You don’t need a lot of programming experience to start seeing the usefulness and efficiency of Python. One of its most simple uses is automating day-to-day data manipulation that could take hours in Excel or other programming languages:
- Data Gathering – either from Excel files or web “scraping”
- Data Aggregation and Cleaning – combining multiple data sets into a merged table, cleaning up “messy” or incorrect data
- Data Analysis – summarizing data by categories, adding custom columns/formulas, etc.
- Data Visualization – plotting key data in graphs and charts
In the era of Big Data, many investment analysts at hedge funds, private equity firms, and pension funds are finding and using alternative data sets to get an edge on their investment theses. The Globe and Mail article had examples of how BlackRock was purchasing mapping data from commercial satellites to look into the yards of steel manufacturers in China. This example just scratches the surface. There is an extensive list of data providers that sell proprietary data to hedge funds and other investment managers to help them get any edge on their investments. In addition, there is a plethora of public information available for free on websites; however, it usually takes hours to try and aggregate it unless you use a bit of programming to help speed up the process.
So, where does Python fit into all of this? Python really shines when you start running into limitations when working with large data sets in Excel. Each Excel sheet only has 1,048,576 rows (that’s in the latest version of Excel, older versions had even fewer rows). It’s not uncommon to see data sets today that can easily reach double digit millions or even billions of rows. However, you don’t need to reach the Excel limit to start seeing the application slow down. Even at around a hundred thousand rows, Excel can really clog up when you start running Pivot Tables, charts, and other summary analysis. Most of the time, financial analysts are not doing anything overly complex with their data sets; they are seeking an easy way to summarize the information to reveal any useful insights.
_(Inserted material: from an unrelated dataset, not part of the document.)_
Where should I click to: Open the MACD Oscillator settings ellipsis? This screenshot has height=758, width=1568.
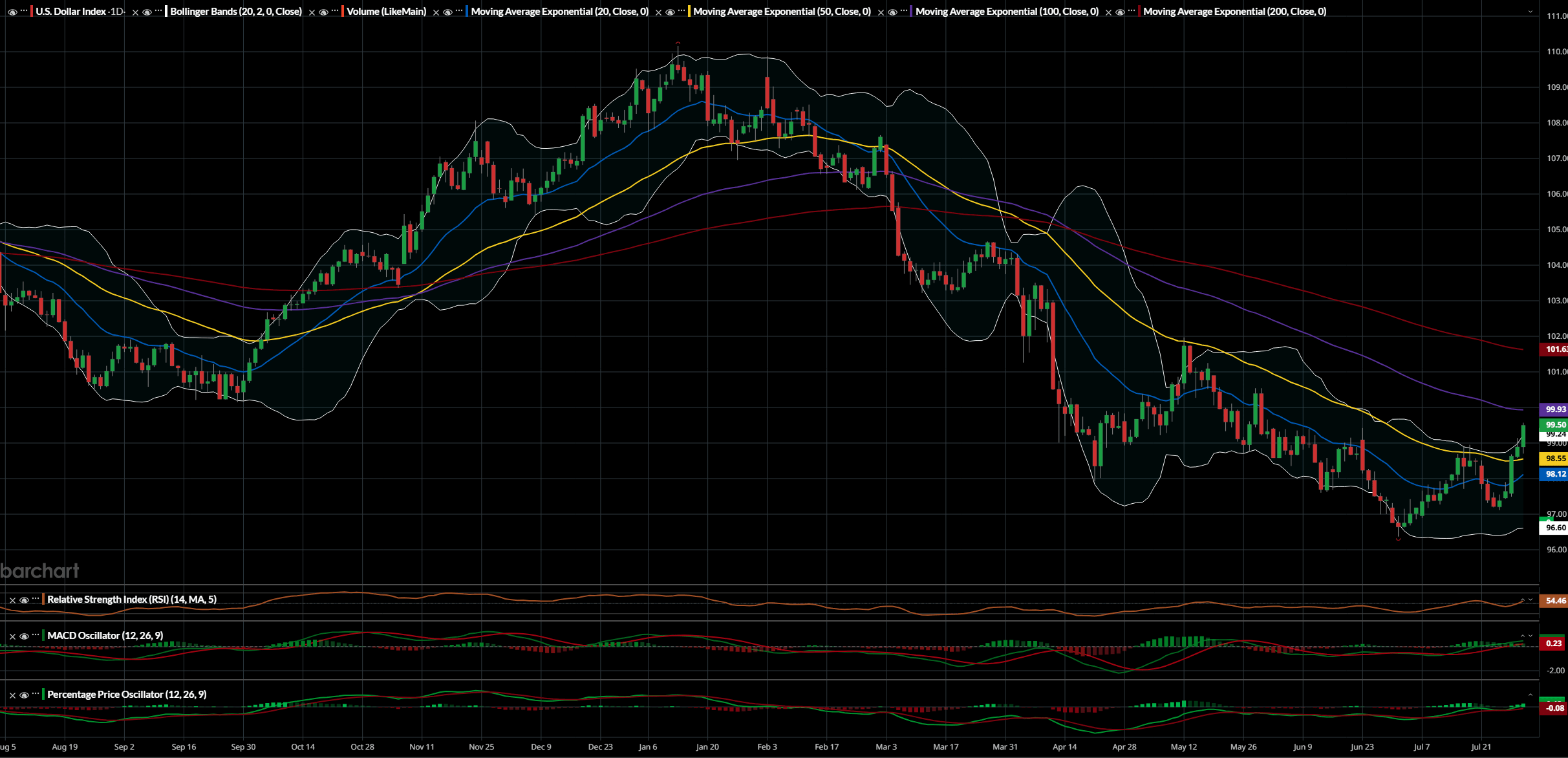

With Python, you can import large data sets from Excel files, .csv files, websites, etc. and then easily run different analyses but in a fraction of the time that it would take in Excel. Also, once you complete the analysis you can export the summary results to Excel or continue with the analysis in Python (such as data visualization, running regressions, or other types of analysis).
Python is not only great for loading and analyzing large data sets, but also merging data. Some of our clients are large organizations that have numerous input files from different investment companies in their portfolio, or different departments in their firm. Every week, month or quarter, they must open and aggregate these files to obtain a consolidated view. In Python, these steps can be executed in a few lines of code and then automated for new files in future time periods.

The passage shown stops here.